● Work task 1
Answer these from the text on low iron:
(a) Unless iron is bound by a protein such as heme, what state must it be in to be absorbed?
(b) Stimulation of which nerve signals an increase in mucus production?
(c) What kind of iron does a vegetarian diet primarily contain?
● Work task 2
Can you carry the text on low iron forward, continuing after its final sentence?

● Provided text
=-=-=
Low Iron?

 

Iron is an essential trace mineral that plays a number of important physiological roles in humans, including oxygen transport, energy metabolism, and neurotransmitter synthesis.

When your stomach is generously acidic, it’s surrounded by a plush mucus wall. That thick mucus wall also contains the major constituents for helping you to absorb Iron from the food you eat.

To be absorbed, iron must be in the ferrous (Fe2+) state or bound by a protein such as heme. Stomach acid (HcL) helps convert ferric iron (Fe3+), from your food, to ferrous iron. A vegetarian diet primary contains non-heme iron (existing in the ferric insoluble iron form) ,and an omnivorous diet contains mostly heme iron (the soluble form of iron). HcL or gastric stomach acid is required for iron absorption because it dissolves the insoluble ferric salts and enables the conversion to Fe2+ [ferrous, also known as iron 2], allowing them to now be absorbed by the brush border enzymes in the small intestine.

Much like the control of salivary secretions, the gastric secretions (including mucus secretion) is largely controlled by neural influences. An increase in mucus production is signalled by a stimulation of the Vagus nerve (*tress response hint). If we are always in a sympathetic nervous system response (Flight, Fight or Freeze) our stomach acid will be compromised. This may include the influence of physical, mental or mechanical stressors.

So, in short, even if you eat the foods that contains the iron (these are often animal proteins) you still need constituents from a healthy and functional stomach to utilise those nutrients, without which your red meat will be wasted.
=-=-=
● Material supplied
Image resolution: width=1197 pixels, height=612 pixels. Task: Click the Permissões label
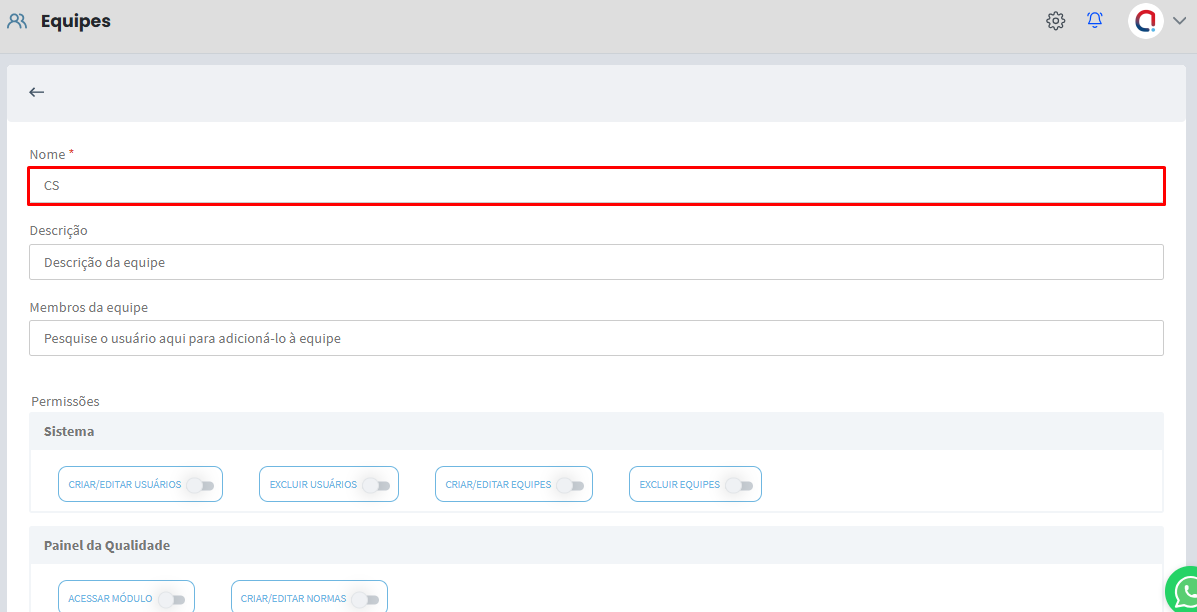pos(66,401)
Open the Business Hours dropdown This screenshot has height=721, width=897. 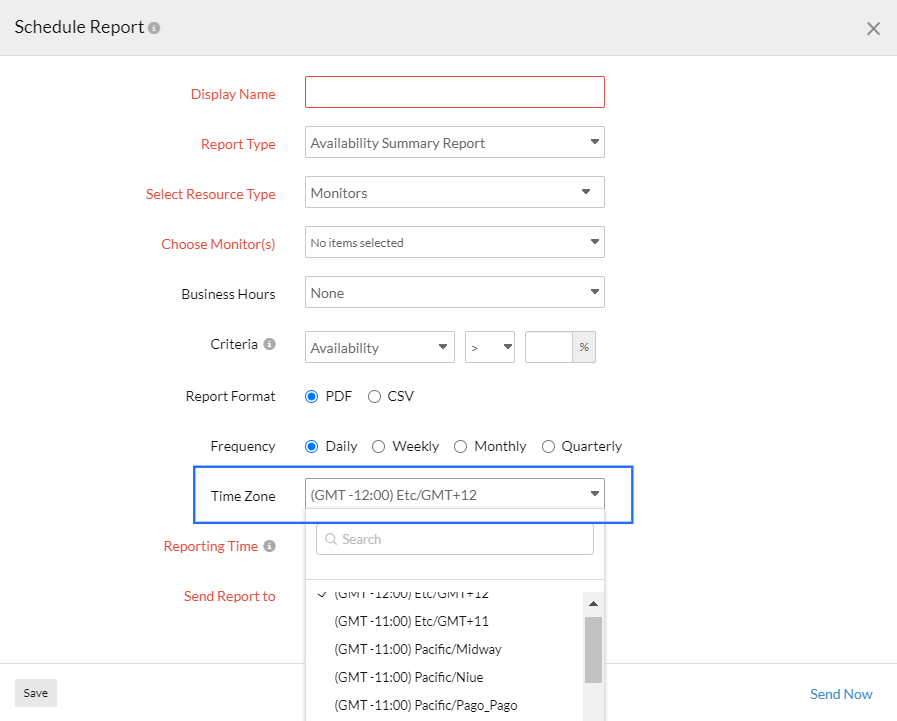coord(454,292)
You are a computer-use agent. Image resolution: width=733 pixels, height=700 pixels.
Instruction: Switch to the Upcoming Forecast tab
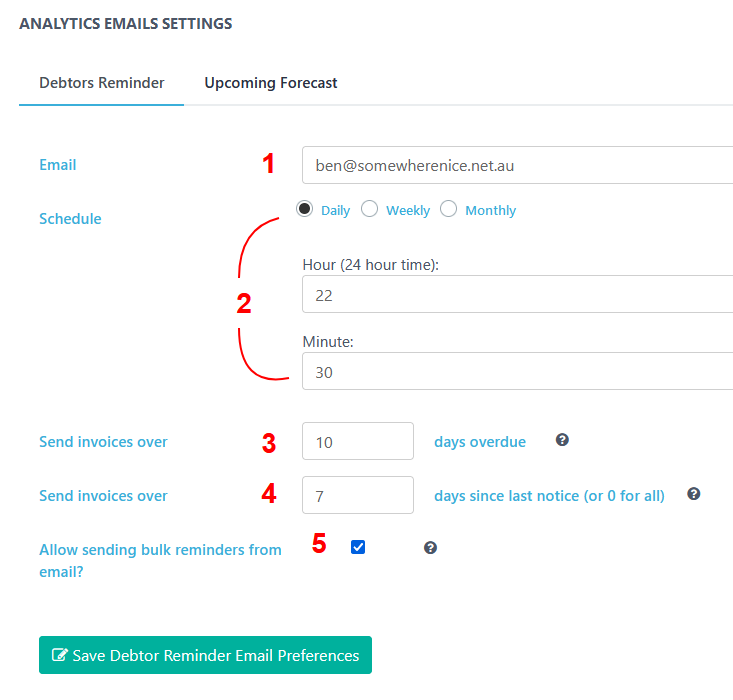pos(271,83)
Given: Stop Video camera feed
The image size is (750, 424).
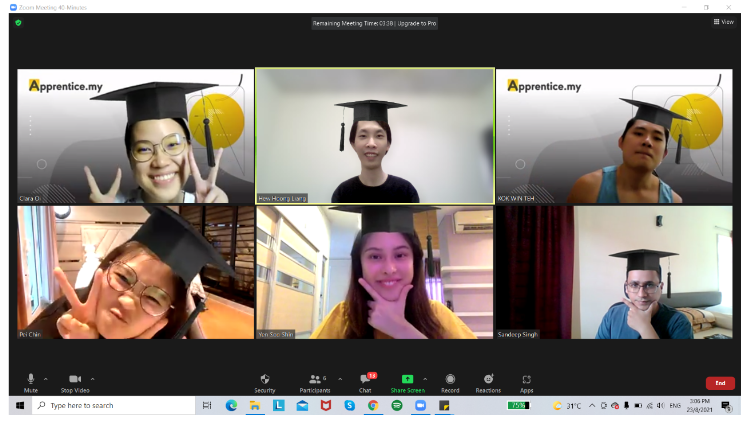Looking at the screenshot, I should [75, 381].
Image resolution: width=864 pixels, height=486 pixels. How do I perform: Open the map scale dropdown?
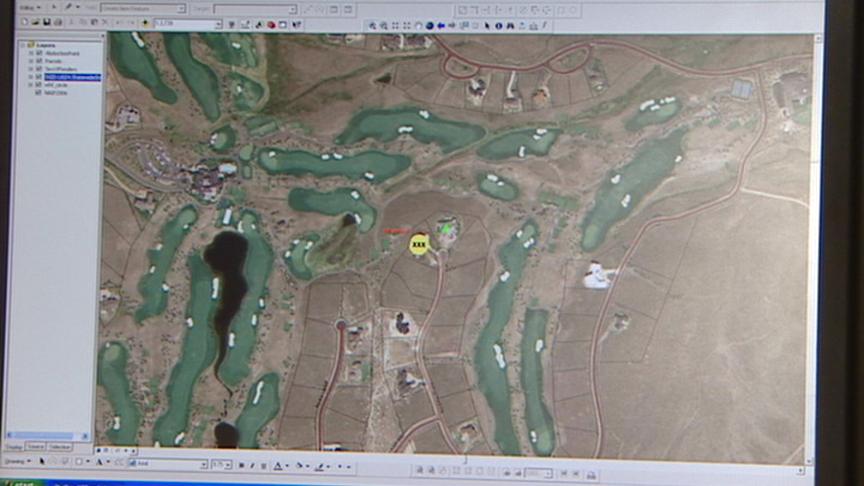pyautogui.click(x=215, y=22)
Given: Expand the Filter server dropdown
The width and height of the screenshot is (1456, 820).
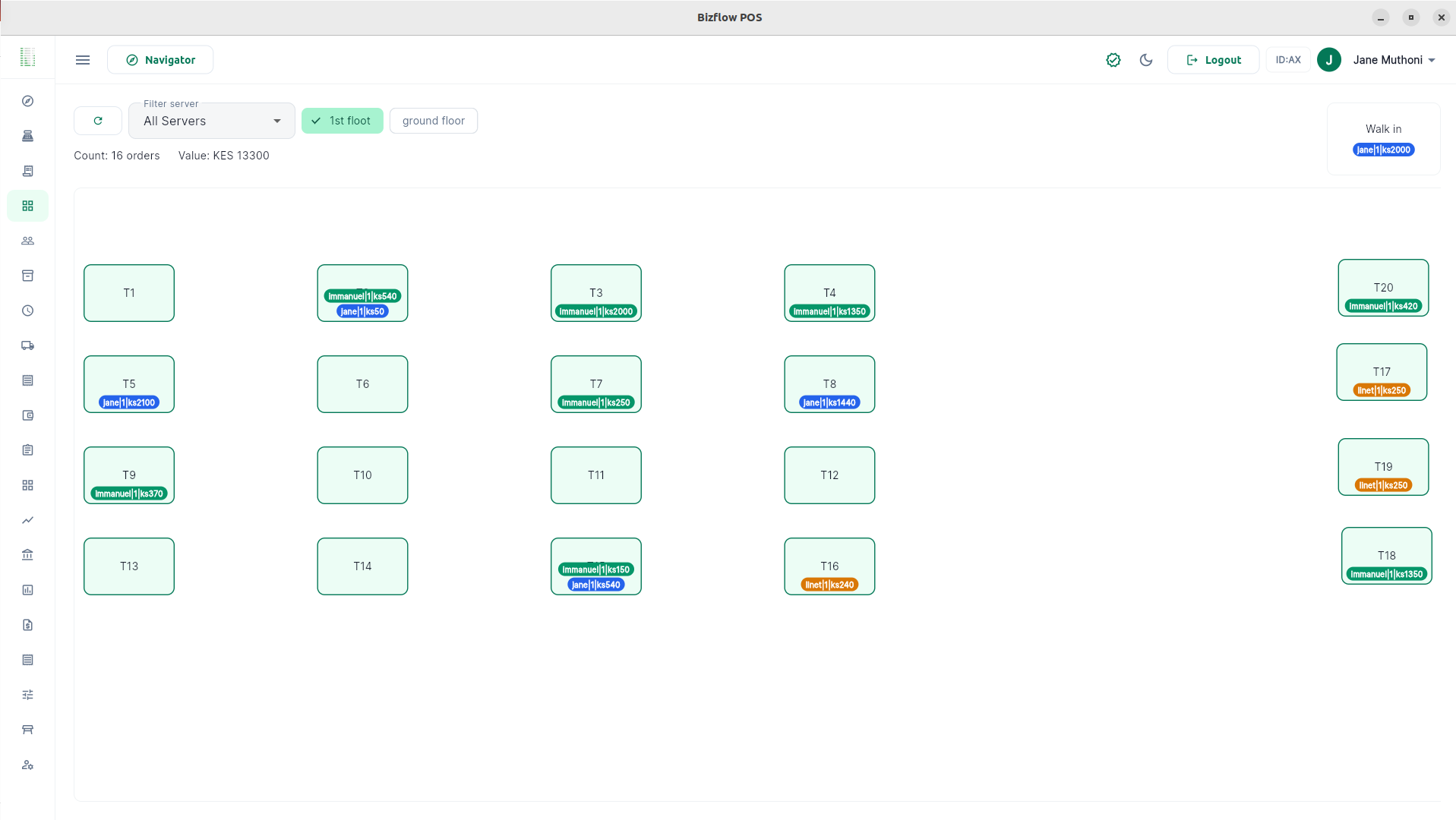Looking at the screenshot, I should pos(212,121).
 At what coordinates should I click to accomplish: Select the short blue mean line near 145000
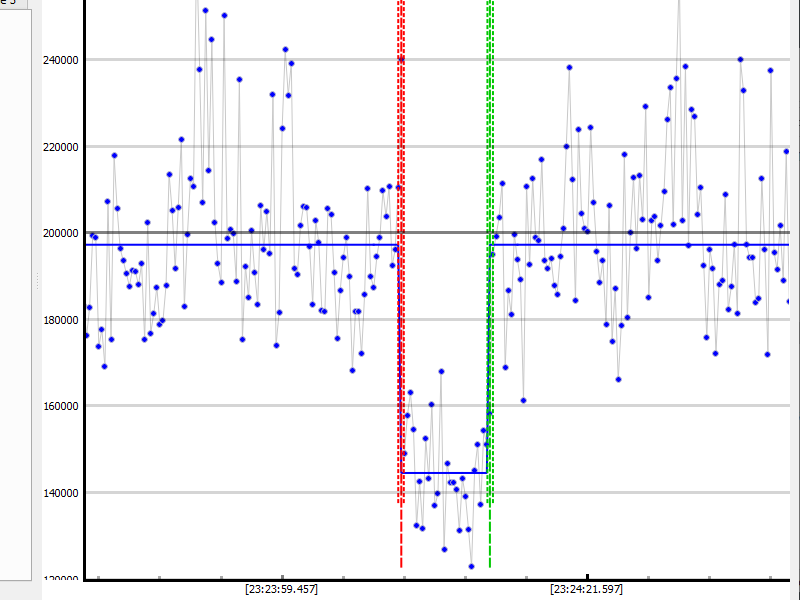point(443,472)
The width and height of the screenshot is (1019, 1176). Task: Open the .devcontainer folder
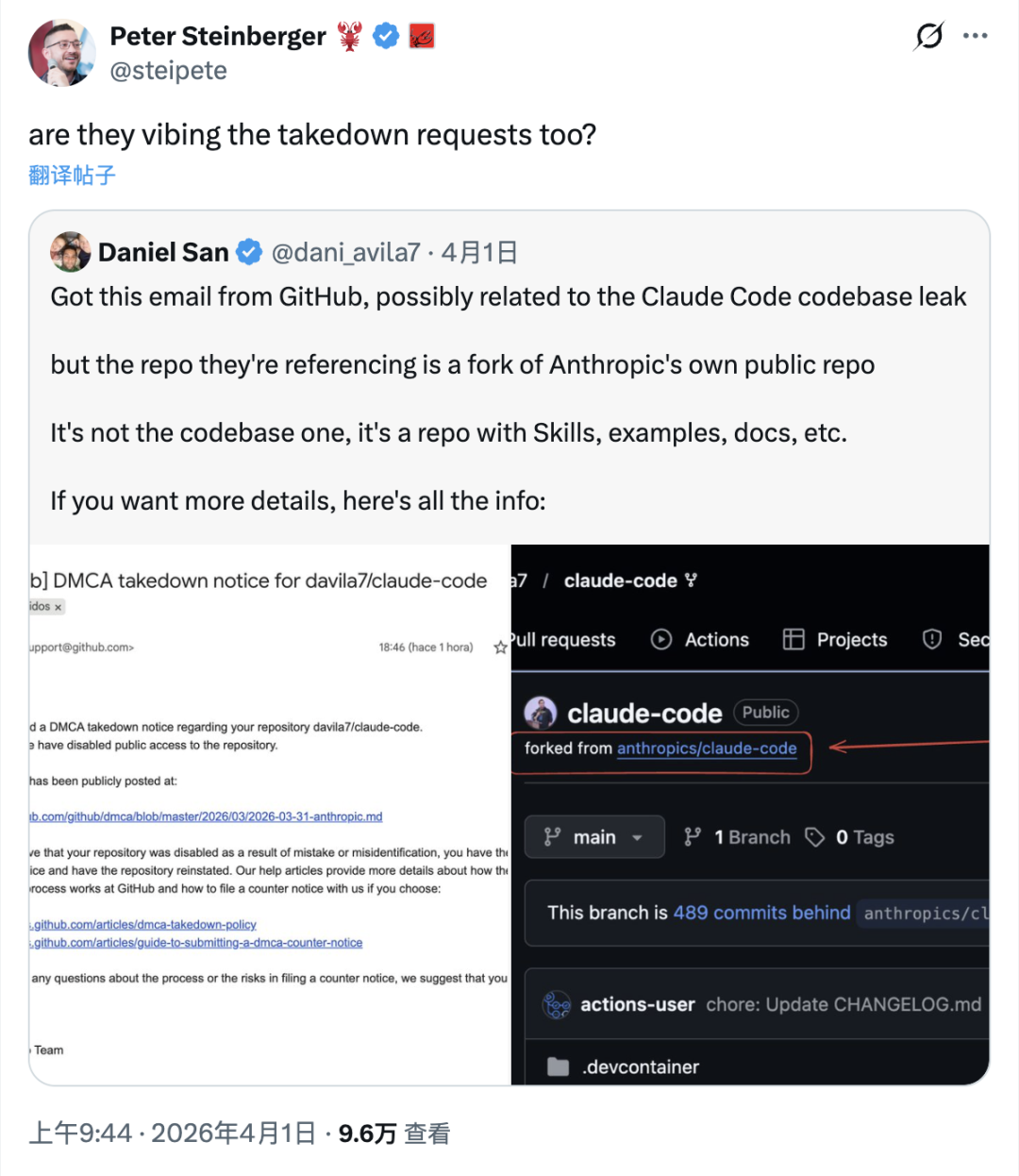click(x=641, y=1067)
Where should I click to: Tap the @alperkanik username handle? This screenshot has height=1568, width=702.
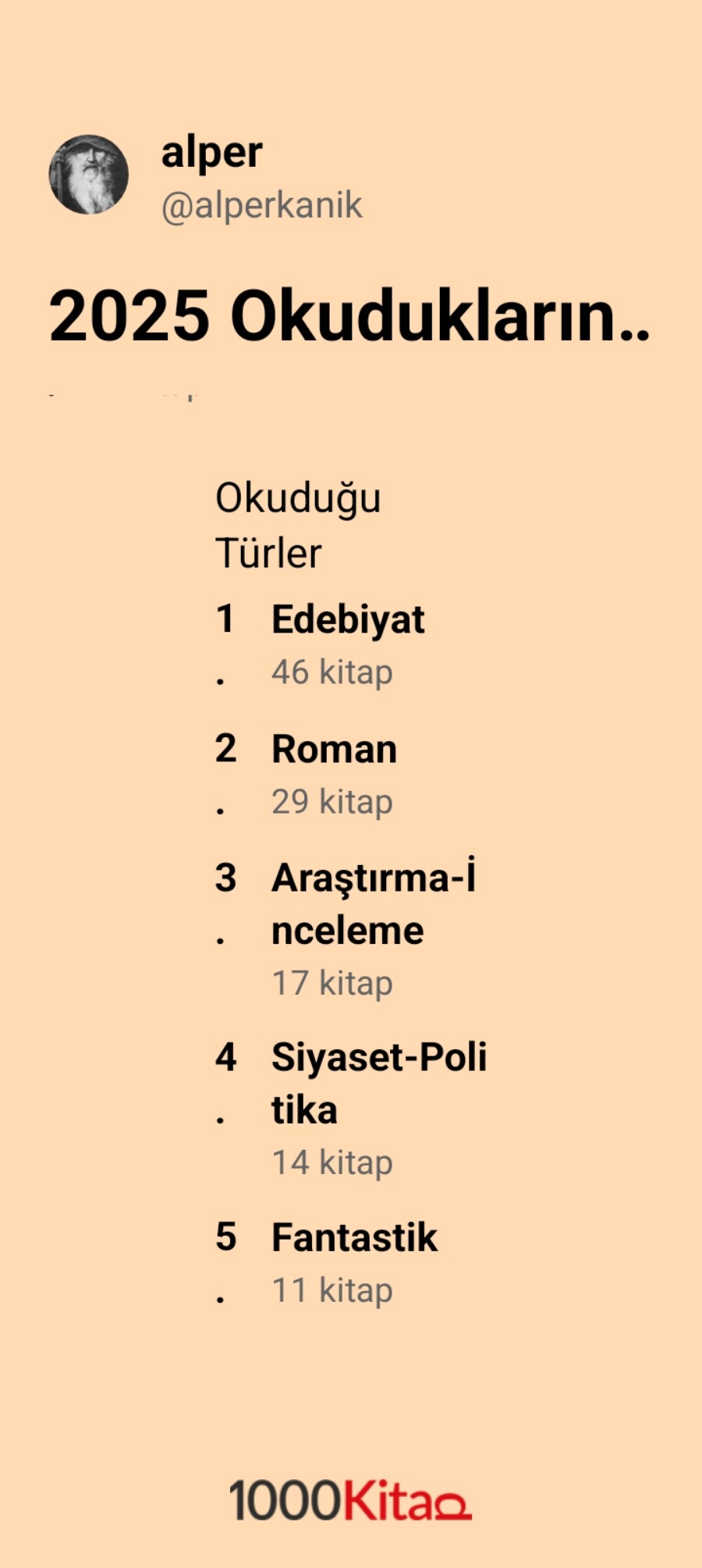[261, 205]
=-=-=
● Response box 1
(a) The ferrous (Fe2+) state.
(b) The Vagus nerve.
(c) Non-heme iron, which exists in the ferric insoluble form.

● Response box 2
I am often seeing clients consuming more red meat than they ever have, with excessively reduced ferritin, RBC and hemoglobin and hematocrit. This suggests that their low iron status is not a matter of low iron in their diet but more likely a matter of deficient stomach acid, which requires a thick mucus lining, allowing for the proper conversion of dietary iron to usable iron for the blood cells and storage.

Accumulating evidence indicates that excess of unabsorbed iron (so you’re eating that hormone-free grass-fed meat but your are not absorbing the iron) in the colonic lumen causes unwanted side effects at the intestinal host–microbiota interface. Unabsorbed iron may cause unhelpful growth, composition, metabolism and pathogenicity of the gut microbiota detrimental to human health.

A low iron picture is a secondary state, one that deserves proper investigation of where the underlying factor may reside, and not a primary diagnosis. Without adequate HcL it is extremely difficult to have optimal iron levels.

Constipation, diarrhoea, food malabsorption, reflux, bloating, candida, parasite infections are all common symptoms of low stomach acid.

With a low digestive capacity you can be walking around eating the best diet ever and still be malnourished because your body can’t utilise the nutrients you’re bringing in.